Alexi Rosenfeld—Getty Images
Adrian Mazhur is a deacon at the Holy Trinity Cathedral in Manhattan and has noticed a rise in Ukrainians attending church services since the start of the conflict. He believes it’s likely because of the lack of control that people are feeling.
“When we look at our congregation, and look into their eyes, you can see the pain and sorrow that there’s not much they can do,” Mazhar says. “That’s the thing that kills us the most, because there’s so much that we can send, so much money that we can give, but at the end of the day, all they need is safety.” Mazhar is pressing on with community efforts regardless, focusing on gathering food, clothes, and toiletries to send to Ukrainian orphanages and refugee camps. Mazhar, who also works at a children’s hospital in New York, says the church school also decorated pysanky. Later, the church sold the eggs in order to raise some thousand dollars for aid to Ukraine.
Even he has difficulty feeling festive during this time. “In the back of our minds, it’s not going to be the same, because I cannot be happy and joyful when my family, my brothers and sisters, are dying and I’m wondering: when is the next bomb going to land?”

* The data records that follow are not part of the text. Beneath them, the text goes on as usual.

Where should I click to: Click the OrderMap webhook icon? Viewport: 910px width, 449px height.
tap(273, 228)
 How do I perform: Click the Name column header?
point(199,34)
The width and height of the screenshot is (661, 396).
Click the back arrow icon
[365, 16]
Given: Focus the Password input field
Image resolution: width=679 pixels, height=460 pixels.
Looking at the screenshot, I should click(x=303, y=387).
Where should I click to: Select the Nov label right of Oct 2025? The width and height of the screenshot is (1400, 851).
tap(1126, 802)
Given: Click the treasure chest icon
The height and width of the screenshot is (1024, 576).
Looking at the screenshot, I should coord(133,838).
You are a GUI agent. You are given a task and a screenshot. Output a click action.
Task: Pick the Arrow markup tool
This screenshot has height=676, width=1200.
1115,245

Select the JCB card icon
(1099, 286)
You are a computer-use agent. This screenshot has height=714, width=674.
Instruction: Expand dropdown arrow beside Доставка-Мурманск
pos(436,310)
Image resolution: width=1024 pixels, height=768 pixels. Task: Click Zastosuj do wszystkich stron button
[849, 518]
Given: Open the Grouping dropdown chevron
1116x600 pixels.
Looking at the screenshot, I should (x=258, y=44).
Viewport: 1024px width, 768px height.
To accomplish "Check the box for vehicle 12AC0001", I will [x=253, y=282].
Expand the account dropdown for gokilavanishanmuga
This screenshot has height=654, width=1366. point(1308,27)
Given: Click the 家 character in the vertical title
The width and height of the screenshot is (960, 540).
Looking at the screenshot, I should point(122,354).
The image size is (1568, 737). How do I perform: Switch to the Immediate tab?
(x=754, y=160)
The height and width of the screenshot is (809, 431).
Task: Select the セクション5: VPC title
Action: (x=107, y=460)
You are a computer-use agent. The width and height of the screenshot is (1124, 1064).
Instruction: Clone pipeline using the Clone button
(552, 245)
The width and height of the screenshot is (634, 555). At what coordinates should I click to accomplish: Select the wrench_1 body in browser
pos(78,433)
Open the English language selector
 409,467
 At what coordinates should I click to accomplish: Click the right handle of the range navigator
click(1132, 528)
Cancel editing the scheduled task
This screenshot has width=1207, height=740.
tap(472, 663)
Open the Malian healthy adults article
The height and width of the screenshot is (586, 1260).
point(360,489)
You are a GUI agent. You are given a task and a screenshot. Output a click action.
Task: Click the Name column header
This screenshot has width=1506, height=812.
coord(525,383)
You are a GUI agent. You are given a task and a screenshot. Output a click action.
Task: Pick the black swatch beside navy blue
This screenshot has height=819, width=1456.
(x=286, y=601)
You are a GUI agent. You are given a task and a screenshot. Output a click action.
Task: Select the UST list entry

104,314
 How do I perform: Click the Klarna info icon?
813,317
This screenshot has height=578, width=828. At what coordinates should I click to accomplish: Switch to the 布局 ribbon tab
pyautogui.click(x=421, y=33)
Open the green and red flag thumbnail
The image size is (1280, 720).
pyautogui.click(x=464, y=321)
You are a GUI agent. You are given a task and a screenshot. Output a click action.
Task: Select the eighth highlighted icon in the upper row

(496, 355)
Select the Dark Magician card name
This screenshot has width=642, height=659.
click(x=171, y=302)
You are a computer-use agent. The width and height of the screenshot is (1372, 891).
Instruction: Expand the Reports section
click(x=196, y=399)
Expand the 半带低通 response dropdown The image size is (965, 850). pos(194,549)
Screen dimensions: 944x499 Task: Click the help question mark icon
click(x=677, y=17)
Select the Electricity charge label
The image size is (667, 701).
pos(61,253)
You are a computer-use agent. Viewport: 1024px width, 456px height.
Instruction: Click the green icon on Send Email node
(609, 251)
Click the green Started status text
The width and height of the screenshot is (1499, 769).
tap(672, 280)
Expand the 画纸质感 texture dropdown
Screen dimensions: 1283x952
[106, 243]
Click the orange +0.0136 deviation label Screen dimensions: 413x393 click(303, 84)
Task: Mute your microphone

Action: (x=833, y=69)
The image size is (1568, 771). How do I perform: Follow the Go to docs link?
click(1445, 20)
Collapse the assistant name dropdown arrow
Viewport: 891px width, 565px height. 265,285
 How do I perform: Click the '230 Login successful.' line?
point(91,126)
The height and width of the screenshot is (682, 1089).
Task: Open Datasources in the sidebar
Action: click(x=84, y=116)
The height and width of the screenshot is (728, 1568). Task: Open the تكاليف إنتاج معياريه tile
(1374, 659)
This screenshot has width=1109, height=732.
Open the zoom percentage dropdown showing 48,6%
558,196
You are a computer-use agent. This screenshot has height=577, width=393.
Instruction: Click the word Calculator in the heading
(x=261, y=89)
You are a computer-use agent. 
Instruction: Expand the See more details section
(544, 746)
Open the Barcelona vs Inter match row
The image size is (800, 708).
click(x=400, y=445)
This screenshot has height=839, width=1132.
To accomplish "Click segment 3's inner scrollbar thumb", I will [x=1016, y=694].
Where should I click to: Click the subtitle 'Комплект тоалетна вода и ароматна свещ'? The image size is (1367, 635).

For Father Vasyl Dovgan, of the St. Nicholas Ukrainian Orthodox Church in Troy, N.Y., celebrating Easter this year means working directly with a colleague in Ukraine to help ensure soldiers on the frontline are equipped with what they need; Dovgan’s church has been sending money to a church in Lviv led by Father Mikola Kavchak to be used for gasoline to help with the delivery of essential supplies.
Kavchak personally delivered food and clothes across the country over the course of the last weeks. TIME interviewed Kavchak by phone, Dovgan translating, and he said that many soldiers’ families have been praying at the church.
Kavchak said that the Easter service will be held on Sunday at his church as it usually does. The Ukrainian government has declared that it’s unsafe for anyone to go outside during the evening, so they are holding it at morning instead.
Kavchak, along with other priests, have been participating in Ukrainian traditions to bless baskets full of meat, eggs and bread. They will take the baskets and deliver them to soldiers at hotspots this weekend as part of an attempt to improve morale.
As Easter approaches, Antoniak is still getting settled in her Chicago home; she recently signed her son up for school in the city’s Ukrainian village neighborhood. The stress and strain of these last weeks has taken its toll.
Olevych and Olevych both stated that in an average year they would attend Easter services at the church. This year, they’re not so sure. “Honestly, we don’t know,” Olevych says. “Lately everything has been in the spur of the moment so I think that’s how Sunday might be…It’s very hard to plan right now.”